US Treasury yields lower after Fed, data

Traders in the 10-year bond options pit at the Chicago Board of Trade signal orders.
Frank Polich | Reuters
Traders in the 10-year bond options pit at the Chicago Board of Trade signal orders.

U.S. government debt prices rose on Thursday as investors reacted to the Federal Reserve's decision to hike rates for the first time in nine years, as well as falling stock and oil prices.

In the wake of the Fed's decision, the yield curve flattened.

The Fed had convinced markets that it would raise rates by a quarter at its December meeting and continue to deliver a relatively dovish message about the future path of rate hikes. It did both on Wednesday afternoon.

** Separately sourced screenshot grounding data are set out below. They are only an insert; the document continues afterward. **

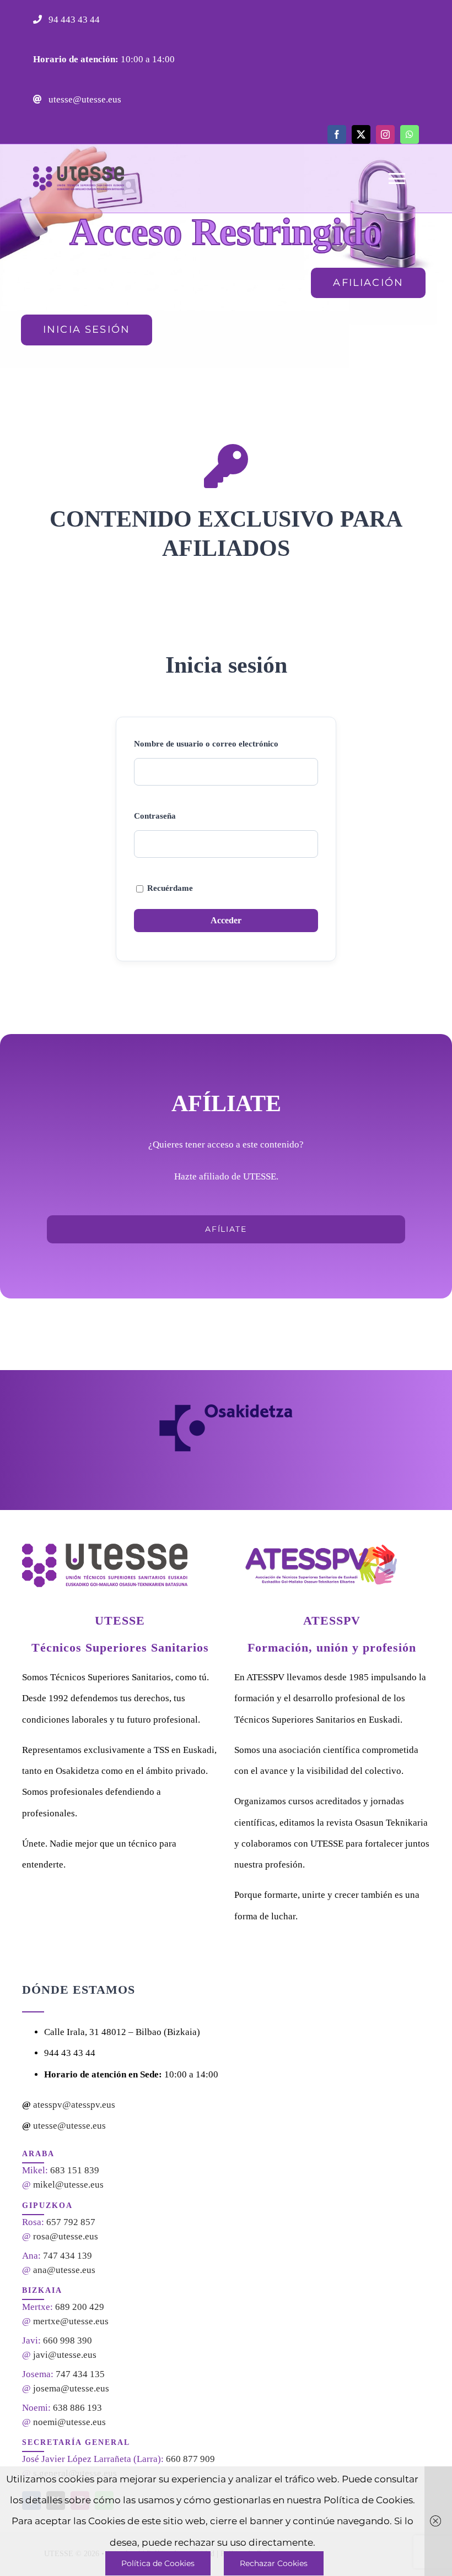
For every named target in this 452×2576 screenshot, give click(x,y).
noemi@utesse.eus (69, 2422)
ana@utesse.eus (64, 2270)
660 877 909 (190, 2459)
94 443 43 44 (73, 19)
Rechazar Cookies (274, 2563)
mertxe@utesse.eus (71, 2321)
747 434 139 (67, 2255)
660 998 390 (67, 2340)
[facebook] (336, 134)
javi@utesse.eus (64, 2355)
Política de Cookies (158, 2563)
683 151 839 (74, 2170)
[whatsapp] (409, 134)
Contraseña (155, 815)
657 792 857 (70, 2222)
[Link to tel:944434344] (37, 19)
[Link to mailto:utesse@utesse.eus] (37, 99)
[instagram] (385, 134)
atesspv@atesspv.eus (74, 2104)
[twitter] (361, 134)
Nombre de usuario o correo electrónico (206, 743)
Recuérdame (169, 888)
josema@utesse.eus (71, 2388)
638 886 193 (77, 2407)
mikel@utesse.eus (68, 2184)
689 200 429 (79, 2307)
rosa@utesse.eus (65, 2236)
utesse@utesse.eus (83, 99)
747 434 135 (80, 2374)
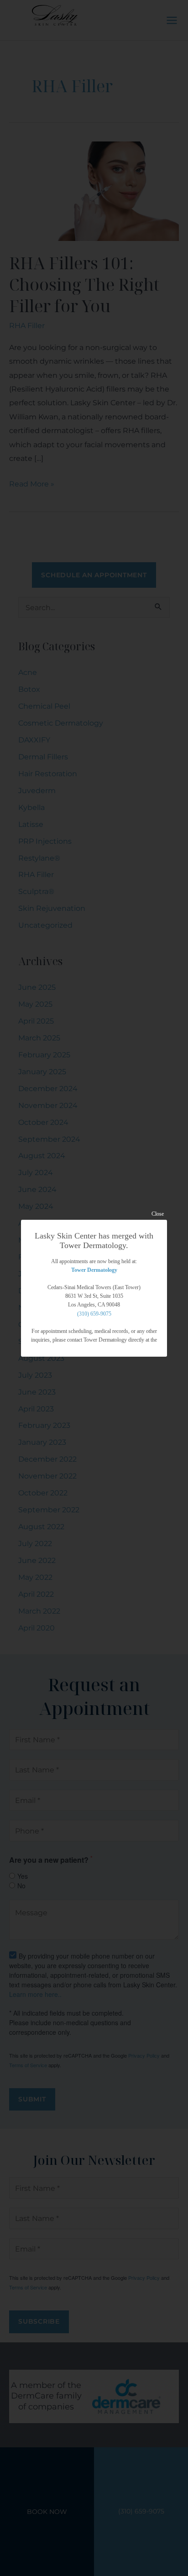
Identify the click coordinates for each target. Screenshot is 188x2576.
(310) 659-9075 (94, 1314)
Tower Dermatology (94, 1270)
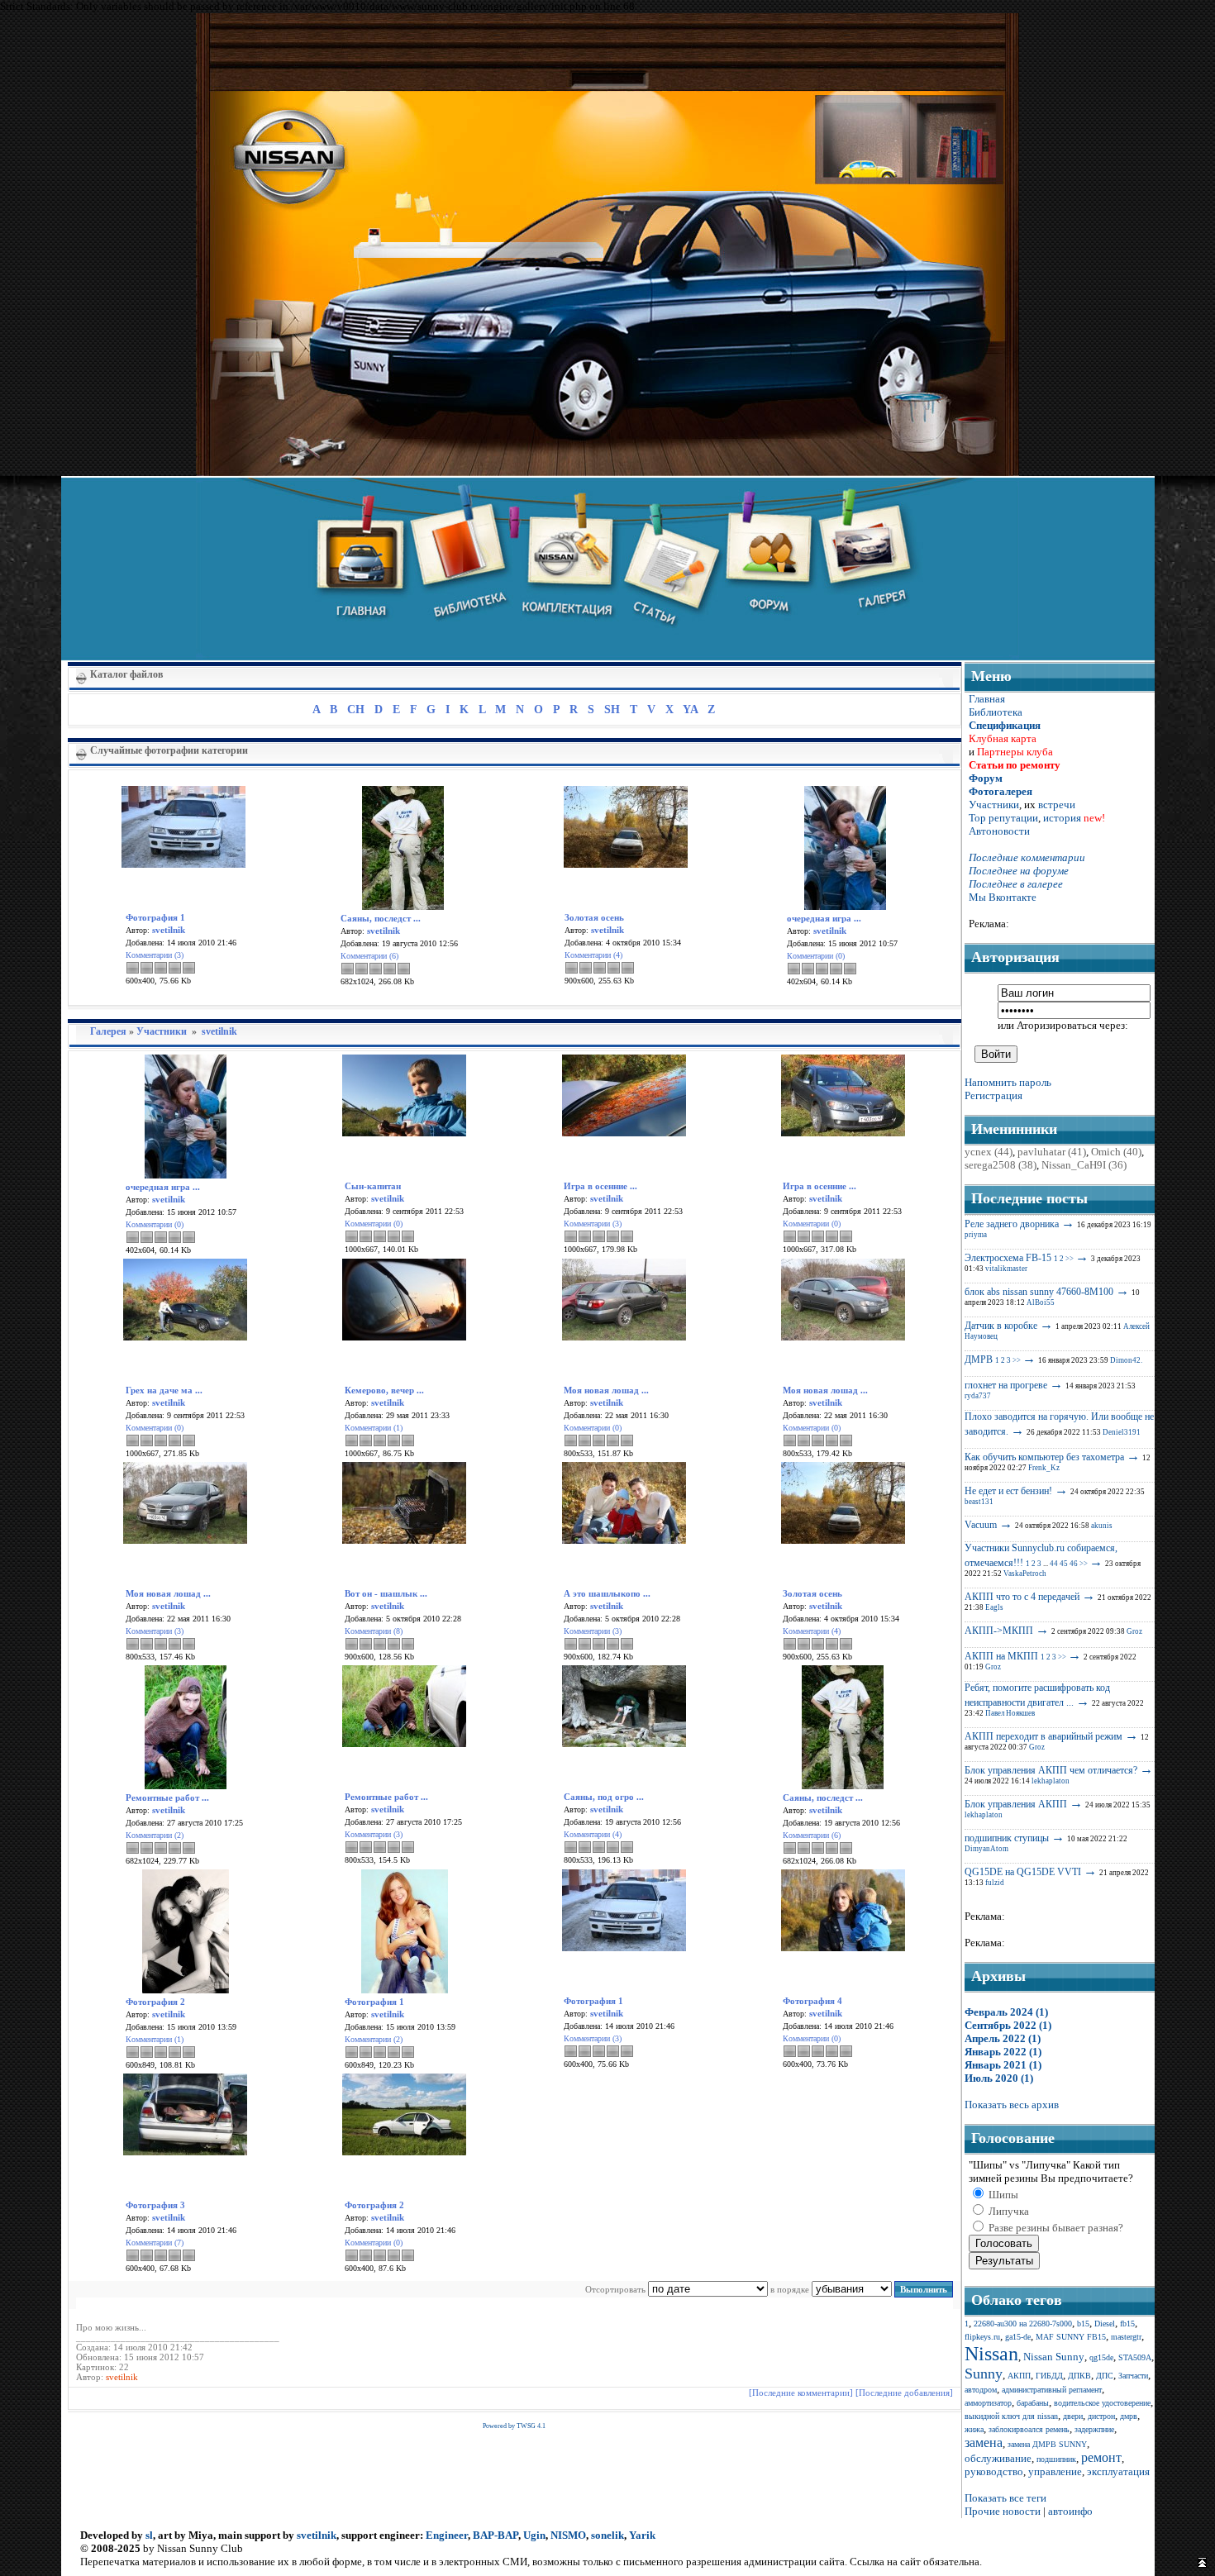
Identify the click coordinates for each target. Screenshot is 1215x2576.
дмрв (1128, 2416)
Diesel (1104, 2323)
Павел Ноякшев (1010, 1713)
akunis (1102, 1525)
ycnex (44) (988, 1151)
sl (149, 2535)
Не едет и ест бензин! (1008, 1491)
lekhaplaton (1051, 1781)
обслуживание (998, 2458)
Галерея (108, 1031)
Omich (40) (1116, 1151)
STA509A (1134, 2357)
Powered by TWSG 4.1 (514, 2426)
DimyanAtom (986, 1849)
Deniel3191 (1122, 1432)
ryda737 (978, 1396)
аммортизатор (988, 2402)
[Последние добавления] (904, 2392)
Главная (987, 699)
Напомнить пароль (1008, 1082)
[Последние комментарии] (801, 2392)
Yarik (642, 2535)
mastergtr (1126, 2336)
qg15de (1101, 2357)
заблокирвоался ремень (1029, 2429)
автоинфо (1070, 2511)
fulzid (994, 1882)
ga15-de (1018, 2336)
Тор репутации (1003, 818)
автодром (981, 2389)
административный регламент (1052, 2389)
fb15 (1127, 2323)
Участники (161, 1031)
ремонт (1101, 2457)
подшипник (1056, 2459)
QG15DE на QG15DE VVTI (1023, 1872)
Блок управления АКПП (1016, 1804)
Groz (1134, 1631)
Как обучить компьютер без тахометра (1044, 1457)
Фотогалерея (1000, 791)
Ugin (534, 2535)
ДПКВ (1079, 2375)
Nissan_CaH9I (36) (1084, 1165)
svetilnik (219, 1031)
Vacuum (981, 1525)
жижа (974, 2429)
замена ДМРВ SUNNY (1047, 2444)
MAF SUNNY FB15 (1071, 2336)
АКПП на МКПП (1001, 1656)
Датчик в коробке (1001, 1325)
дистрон (1101, 2416)
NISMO (568, 2535)
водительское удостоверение (1102, 2402)
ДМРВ (979, 1359)
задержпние (1094, 2429)
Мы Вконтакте (1002, 897)
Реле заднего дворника (1012, 1224)
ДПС (1104, 2375)
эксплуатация (1118, 2471)
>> (1069, 1259)
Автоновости (999, 831)
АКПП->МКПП (999, 1630)
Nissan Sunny (1053, 2356)
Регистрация (993, 1095)
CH (355, 709)
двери (1073, 2416)
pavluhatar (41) (1051, 1151)
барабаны (1033, 2402)
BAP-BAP (495, 2535)
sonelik (607, 2535)
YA (690, 709)
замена (984, 2443)
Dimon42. (1126, 1360)
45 (1064, 1563)
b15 (1083, 2323)
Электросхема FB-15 (1008, 1258)
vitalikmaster (1006, 1268)
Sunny (984, 2373)
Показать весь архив (1012, 2104)
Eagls (994, 1607)
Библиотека (995, 712)
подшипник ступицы (1007, 1838)
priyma (976, 1235)
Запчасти (1133, 2375)
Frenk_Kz (1044, 1468)
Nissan (991, 2353)
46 (1074, 1563)
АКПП (1019, 2375)
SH (612, 709)
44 (1054, 1563)
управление (1055, 2471)
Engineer (447, 2535)
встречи (1056, 804)
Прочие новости (1003, 2511)
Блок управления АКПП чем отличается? (1051, 1770)
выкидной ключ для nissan (1011, 2416)
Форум (986, 778)
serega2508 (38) (1000, 1165)
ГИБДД (1049, 2375)
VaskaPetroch (1024, 1573)
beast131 (979, 1502)
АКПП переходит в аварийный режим (1043, 1736)
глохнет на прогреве (1006, 1385)
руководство (994, 2471)
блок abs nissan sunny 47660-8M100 (1039, 1292)
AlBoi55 (1041, 1302)
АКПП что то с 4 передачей (1022, 1596)
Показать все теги (1005, 2498)
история (1062, 818)
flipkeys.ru (982, 2336)
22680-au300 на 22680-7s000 (1023, 2323)
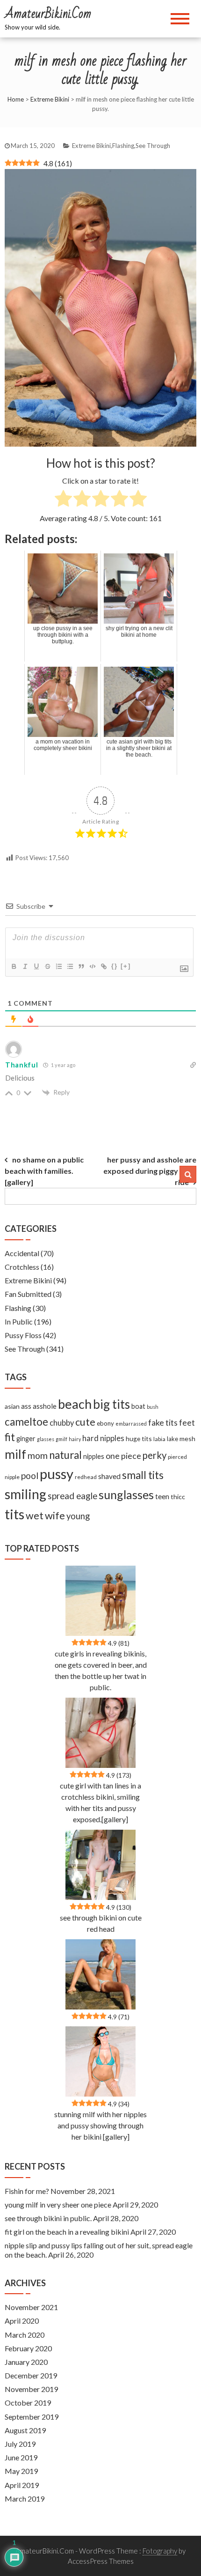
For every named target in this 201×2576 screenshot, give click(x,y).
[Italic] (24, 966)
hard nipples (103, 1438)
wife (55, 1515)
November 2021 (31, 2307)
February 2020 (28, 2348)
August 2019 (25, 2430)
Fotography (160, 2551)
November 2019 (31, 2389)
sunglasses (126, 1494)
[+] (126, 966)
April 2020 (22, 2320)
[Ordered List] (58, 966)
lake (172, 1439)
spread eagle (72, 1495)
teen (162, 1496)
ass (26, 1406)
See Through (153, 145)
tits (14, 1514)
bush (152, 1407)
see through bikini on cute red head (101, 1923)
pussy (56, 1473)
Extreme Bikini (49, 99)
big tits (111, 1404)
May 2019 (21, 2470)
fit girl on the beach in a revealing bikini (67, 2231)
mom (38, 1455)
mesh (187, 1439)
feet (187, 1423)
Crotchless (22, 1266)
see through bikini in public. (48, 2218)
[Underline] (36, 966)
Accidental (22, 1253)
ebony (105, 1423)
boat (138, 1406)
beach (75, 1404)
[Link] (103, 966)
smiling (25, 1494)
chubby (62, 1423)
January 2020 (26, 2361)
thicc (178, 1497)
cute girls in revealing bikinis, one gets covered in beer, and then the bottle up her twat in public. (101, 1670)
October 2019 (28, 2402)
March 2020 (24, 2334)
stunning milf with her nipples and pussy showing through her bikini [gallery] (100, 2125)
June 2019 (21, 2457)
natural (65, 1455)
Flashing (123, 145)
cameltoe (26, 1421)
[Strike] (47, 966)
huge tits (139, 1439)
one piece (123, 1455)
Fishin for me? (27, 2190)
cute (85, 1422)
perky (154, 1455)
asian (12, 1406)
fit (10, 1437)
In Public (19, 1321)
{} (114, 966)
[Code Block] (92, 966)
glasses (45, 1439)
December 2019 (31, 2375)
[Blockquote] (80, 966)
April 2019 (22, 2484)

Fed Chair Janet Yellen stressed continued focus on economic progress, including inflation, which is lagging the Fed's 2 percent target.

US 10-YR
US 30-YR

Yields on longer-dated Treasuries fell in morning trading after data showed that the number of Americans filing for unemployment benefits last week fell from a five-month high, suggesting labor market healing that could lead to further interest rate hikes next year.

"Things are settling down post Fed, but when will the Fed hike again? That's now front and center. If data over the next few months comes in solid, it'll clear the way for the Fed to keep hiking," said Gennadiy Goldberg, interest rate strategist at TD Securities in New York.

The yield on the benchmark 10-year Treasury note fell on Thursday to around 2.2296 percent, after closing at 2.289 percent. The yield on the 30-year Treasury bond was also lower, at 2.9338 percent, after closing at 3.004 percent.

In oil markets, Brent crude traded at around $37.10 a barrel on Thursday, down 0.78 percent, while U.S. crude settled down 57 cents, or 1.6 percent, at $34.95 a barrel.